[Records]
§

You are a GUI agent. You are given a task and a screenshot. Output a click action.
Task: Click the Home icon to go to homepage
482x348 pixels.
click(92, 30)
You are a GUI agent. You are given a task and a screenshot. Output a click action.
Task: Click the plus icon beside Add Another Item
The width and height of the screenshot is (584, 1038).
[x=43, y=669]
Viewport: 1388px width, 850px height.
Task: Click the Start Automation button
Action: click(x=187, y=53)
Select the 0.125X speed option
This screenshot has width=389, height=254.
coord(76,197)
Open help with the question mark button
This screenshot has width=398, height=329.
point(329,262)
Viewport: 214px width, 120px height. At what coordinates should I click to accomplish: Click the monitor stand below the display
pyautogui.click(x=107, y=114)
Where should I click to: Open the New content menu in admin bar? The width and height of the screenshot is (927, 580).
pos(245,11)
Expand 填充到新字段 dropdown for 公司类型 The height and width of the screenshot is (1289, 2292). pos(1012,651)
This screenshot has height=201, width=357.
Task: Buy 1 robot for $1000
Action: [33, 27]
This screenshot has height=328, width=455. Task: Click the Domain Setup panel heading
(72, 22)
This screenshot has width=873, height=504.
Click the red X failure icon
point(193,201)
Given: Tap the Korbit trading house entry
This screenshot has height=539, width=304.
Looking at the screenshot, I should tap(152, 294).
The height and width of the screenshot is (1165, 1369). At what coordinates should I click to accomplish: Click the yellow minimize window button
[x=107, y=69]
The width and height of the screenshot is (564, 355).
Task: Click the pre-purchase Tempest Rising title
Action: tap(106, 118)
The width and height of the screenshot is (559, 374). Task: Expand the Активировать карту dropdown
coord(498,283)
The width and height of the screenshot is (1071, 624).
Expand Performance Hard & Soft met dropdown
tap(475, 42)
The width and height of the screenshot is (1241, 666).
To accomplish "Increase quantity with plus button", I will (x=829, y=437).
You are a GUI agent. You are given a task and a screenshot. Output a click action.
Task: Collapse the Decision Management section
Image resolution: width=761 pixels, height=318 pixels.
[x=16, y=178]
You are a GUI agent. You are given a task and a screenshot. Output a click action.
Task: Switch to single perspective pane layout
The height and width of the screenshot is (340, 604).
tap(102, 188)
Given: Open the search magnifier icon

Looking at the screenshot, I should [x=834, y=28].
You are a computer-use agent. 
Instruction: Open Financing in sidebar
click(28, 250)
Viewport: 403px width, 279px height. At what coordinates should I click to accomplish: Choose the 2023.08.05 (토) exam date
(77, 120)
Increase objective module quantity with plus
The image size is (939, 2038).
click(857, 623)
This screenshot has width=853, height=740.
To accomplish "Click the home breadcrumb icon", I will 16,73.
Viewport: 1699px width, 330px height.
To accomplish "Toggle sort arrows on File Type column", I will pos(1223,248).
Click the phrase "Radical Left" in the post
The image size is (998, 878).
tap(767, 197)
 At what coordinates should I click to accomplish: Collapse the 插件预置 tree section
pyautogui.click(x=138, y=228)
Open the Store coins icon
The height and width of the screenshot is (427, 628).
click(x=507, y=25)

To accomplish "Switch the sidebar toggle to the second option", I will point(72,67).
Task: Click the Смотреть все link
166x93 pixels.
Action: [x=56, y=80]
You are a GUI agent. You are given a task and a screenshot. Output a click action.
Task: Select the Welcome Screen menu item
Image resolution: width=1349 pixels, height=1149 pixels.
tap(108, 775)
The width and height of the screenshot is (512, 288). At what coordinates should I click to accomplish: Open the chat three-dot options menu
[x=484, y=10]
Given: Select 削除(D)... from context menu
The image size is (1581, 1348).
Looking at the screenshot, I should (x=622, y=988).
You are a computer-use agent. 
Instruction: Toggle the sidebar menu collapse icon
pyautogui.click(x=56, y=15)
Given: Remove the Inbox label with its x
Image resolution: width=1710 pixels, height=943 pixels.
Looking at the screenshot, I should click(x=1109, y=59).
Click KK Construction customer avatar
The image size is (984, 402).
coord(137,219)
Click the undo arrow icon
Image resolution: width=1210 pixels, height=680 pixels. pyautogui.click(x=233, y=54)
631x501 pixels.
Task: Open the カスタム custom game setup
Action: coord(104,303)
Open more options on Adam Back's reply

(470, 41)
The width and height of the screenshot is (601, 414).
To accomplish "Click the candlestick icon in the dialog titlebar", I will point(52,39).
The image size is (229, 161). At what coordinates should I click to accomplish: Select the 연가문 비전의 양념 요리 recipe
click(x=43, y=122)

§

### WHAT THE TASK ASKS
Reproduce the items verbatim, beginning with the line containing "The width and height of the screenshot is (1071, 624)." and continuing through the line containing "[x=16, y=178]".

### COMPLETE RESPONSE
The width and height of the screenshot is (1071, 624).
Expand Performance Hard & Soft met dropdown
tap(475, 42)
The width and height of the screenshot is (1241, 666).
To accomplish "Increase quantity with plus button", I will (x=829, y=437).
You are a GUI agent. You are given a task and a screenshot. Output a click action.
Task: Collapse the Decision Management section
Image resolution: width=761 pixels, height=318 pixels.
[x=16, y=178]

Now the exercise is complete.